This post explains how to create non-visual digital maps that contain points of interest such as intersections, bus stops, buildings, and other landmarks. The resulting maps can be posted on your website or shared with students via email.
The scale of the maps can range from a city block, to a campus, to an entire metropolitan region. You can create maps that are used by many students, e.g. a map of a school or college campus. Students may use the map to orient themselves as a freshman and then refer back to the map at the beginning of every semester when they need to find new buildings.
Students with visual impairments or blindness can access the maps using a pair of headphones and a standard computer keyboard. They can pan around the map, zoom in or out, and quickly perceive where points are located in relation to each other. This interaction provides a very effective way for students to orient themselves to a new school or plan travel to a new destination.
Click the Create A New Map button. It is near the top left of the page and it is red.
Click the text box that contains “Untitled map”.
Enter a title for the map.
Step 2: Add points to the map using Search
Use search bar at the top to search for locations.
Select one or more results.
Click the Add To My Map button which is near the bottom left of the page.
You can search for a wide variety of objects including:
A specific place such as the North Carolina Museum of Natural Sciences.
A specific address such as 11 West Jones Street, Raleigh, NC.
An intersections such as Wilmington Street and Edenton Street.
Categories such as restaurant, Italian restaurant, park, parks in Raleigh, bus stop, etc.
Step 3: Add points for places you see visually on the map
Click on objects you see visually within the map such as buildings or intersections.
Click the Add to Map button.
Step 4: Add points for any random location on the map
Click the Add Marker icon which is near the Search bar at the top of the page.
Click anywhere on the map such as the main entrance of a building, an intersection of two sidewalks in a plaza, or a landmark that is easily located using hearing.
Enter a name for the point.
Step 5: Test the map using SAS Graphics Accelerator
Wait about one minute after your last change to the map so your changes can be automatically saved on the Google server.
With the map open in Google My Maps, click the Accelerate button in the bottom right corner of the map to open the map in SAS Graphics Accelerator Map View. If you don’t see an Accelerate button, install SAS Graphics Accelerator using the link above.
Within Map View, press Page Up / Page Down keys on Windows (or Fn Key and Up Arrow/ Fn Key and Down Arrow on Mac) to explore objects in any direction around your current virtual location.
Press H on your keyboard within Map View for additional commands.
With the map open in Google My Maps, click the share button near the top left corner of the screen under the title of the map.
Enable the Enable Link Sharing button (toggle on); I recommend enabling the Public button (toggle on)
Select the Copy button to the right of the URL (symbol is a page on top of a page)
Open an email to your student.
Paste the link into the email.
Copy/paste the following instructions into the email:
Click the link above to open the map in Google Chrome.
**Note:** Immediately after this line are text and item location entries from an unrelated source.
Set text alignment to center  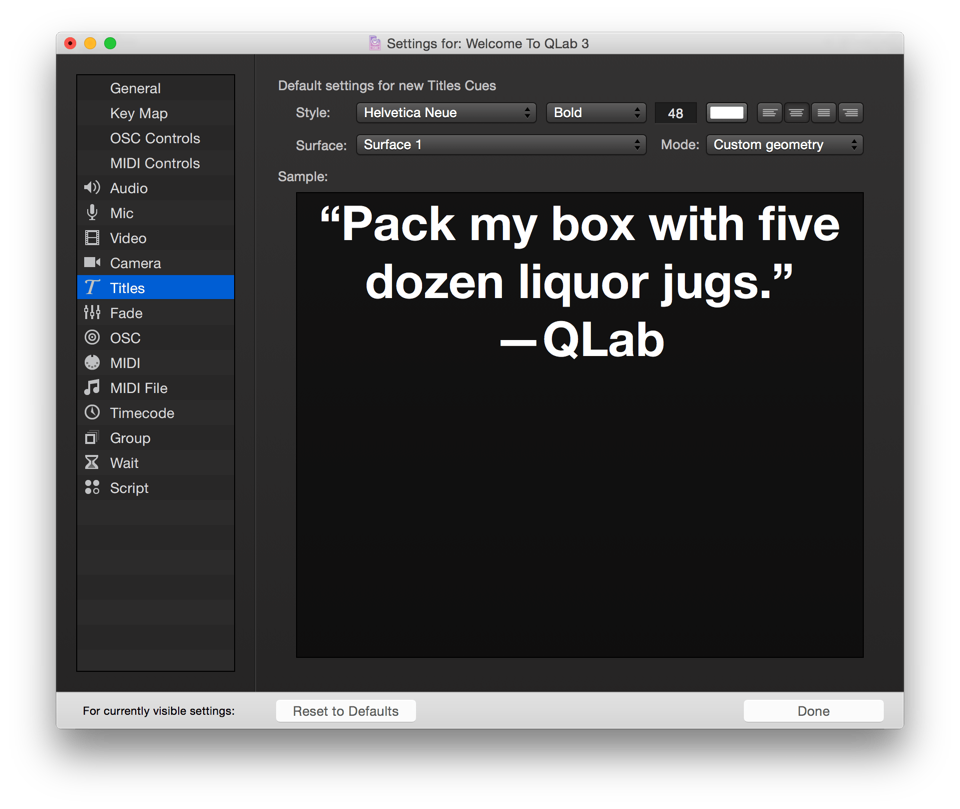click(796, 113)
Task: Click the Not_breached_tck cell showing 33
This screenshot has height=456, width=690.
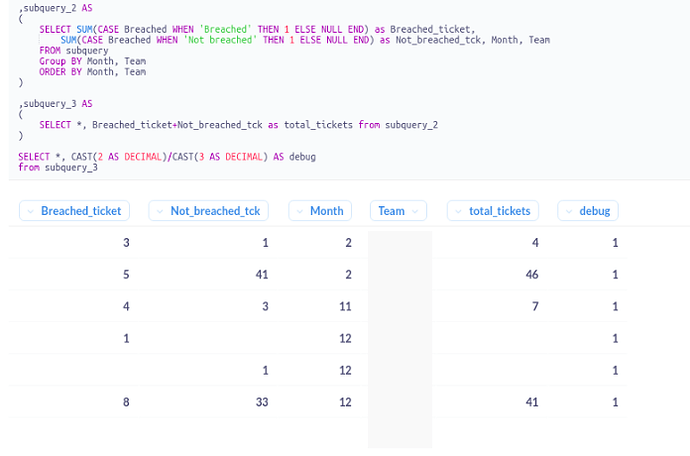Action: (262, 402)
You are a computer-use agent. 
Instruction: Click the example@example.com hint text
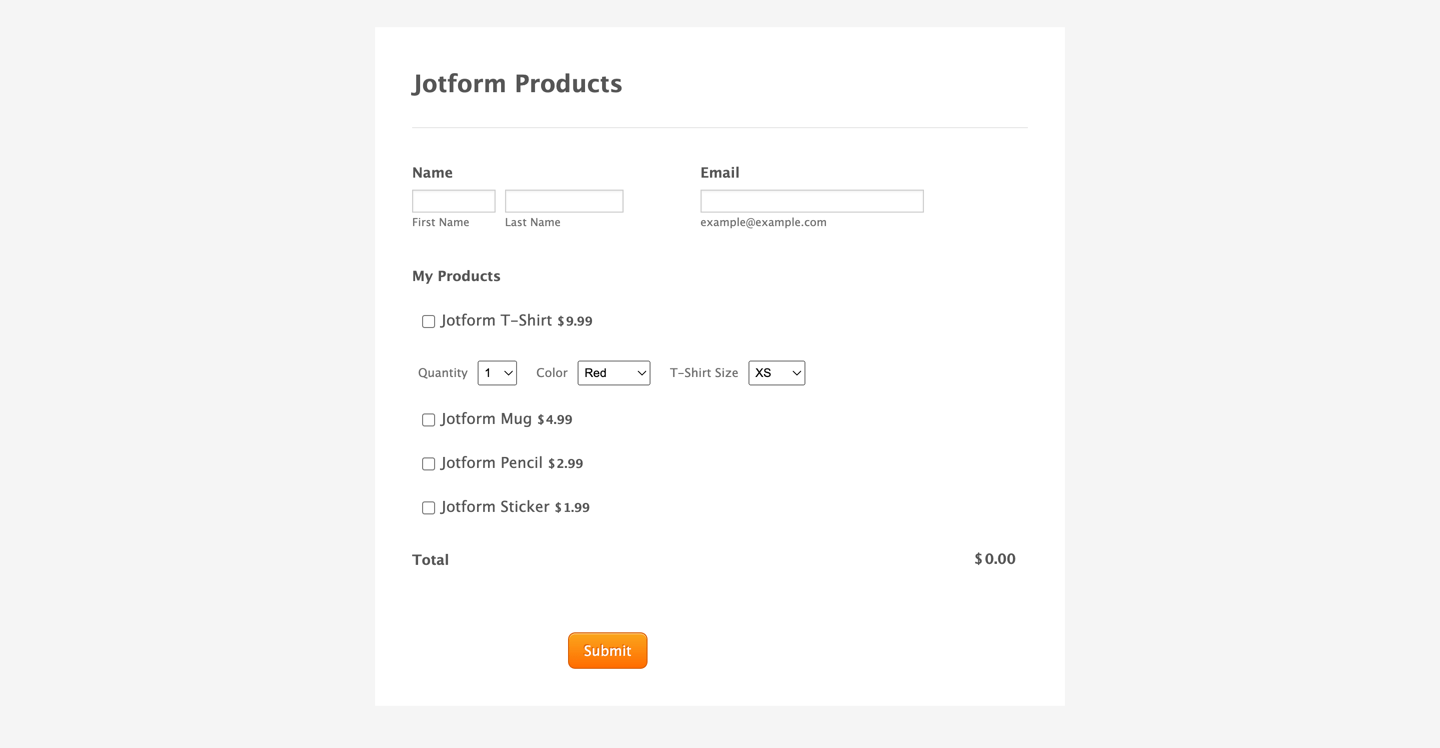tap(763, 223)
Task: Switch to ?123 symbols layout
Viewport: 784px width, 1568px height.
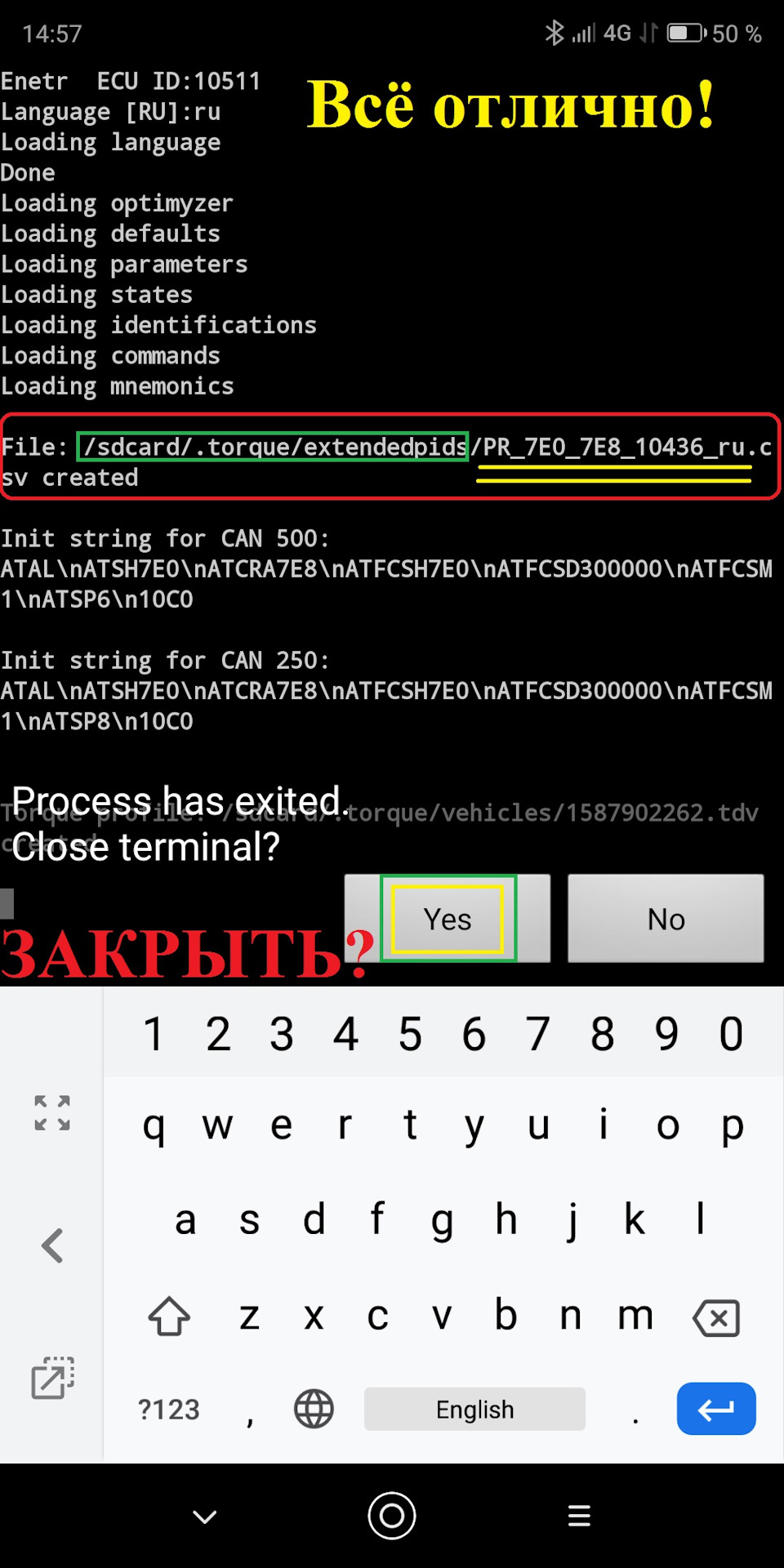Action: click(x=168, y=1410)
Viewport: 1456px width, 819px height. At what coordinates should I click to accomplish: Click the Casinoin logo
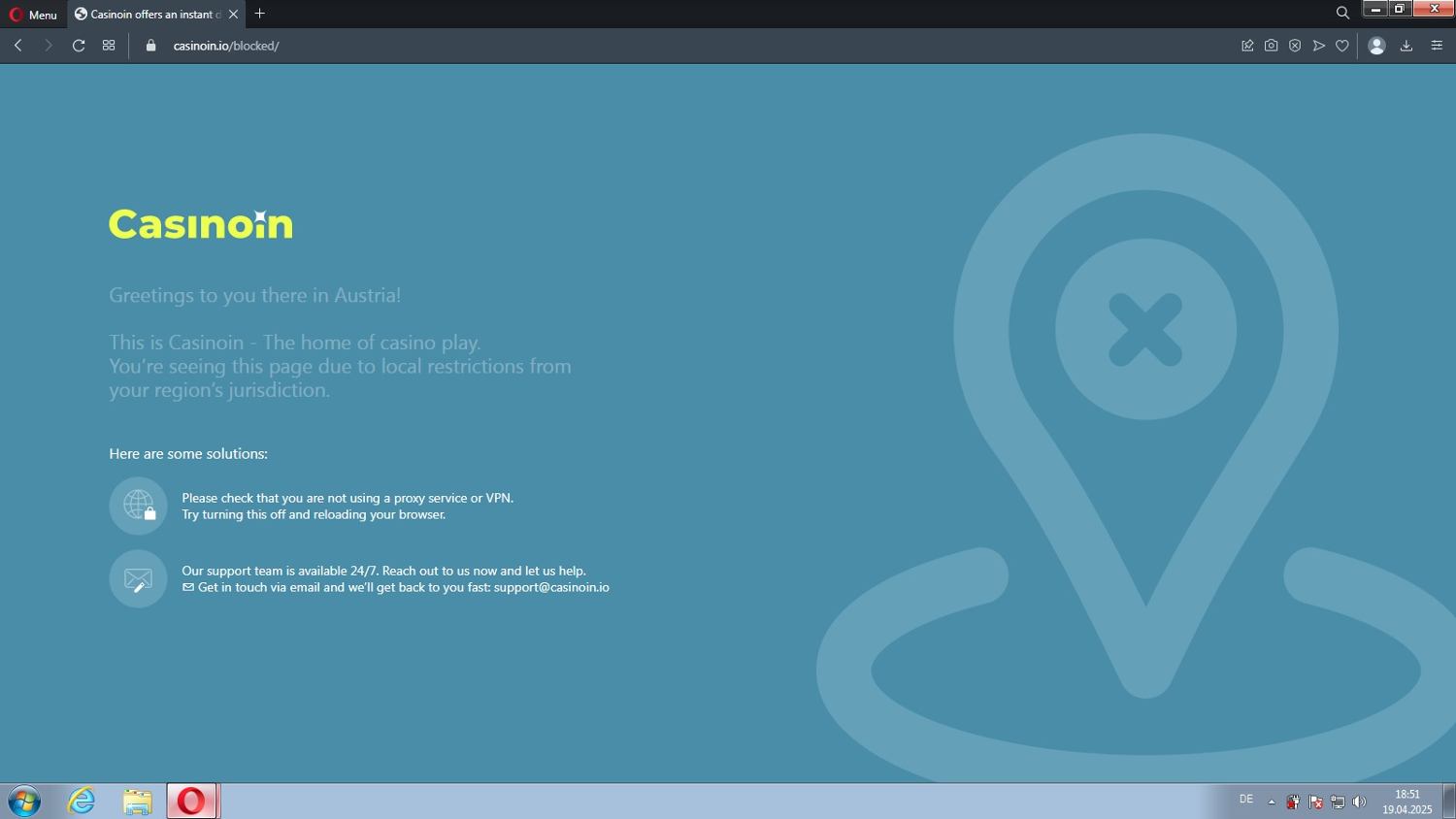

Activate the Accelerate button in the bottom right corner of the map to open the map in SAS Graphics Accelerator Map View. Tip: In JAWS or NVDA, press B to find the next button on the page and press spacebar to activate it.
In Map View, press Page Up / Page Down keys on Windows (or Fn Key and Up Arrow/ Fn Key and Down Arrow on Mac) to explore objects in any direction around your current virtual location.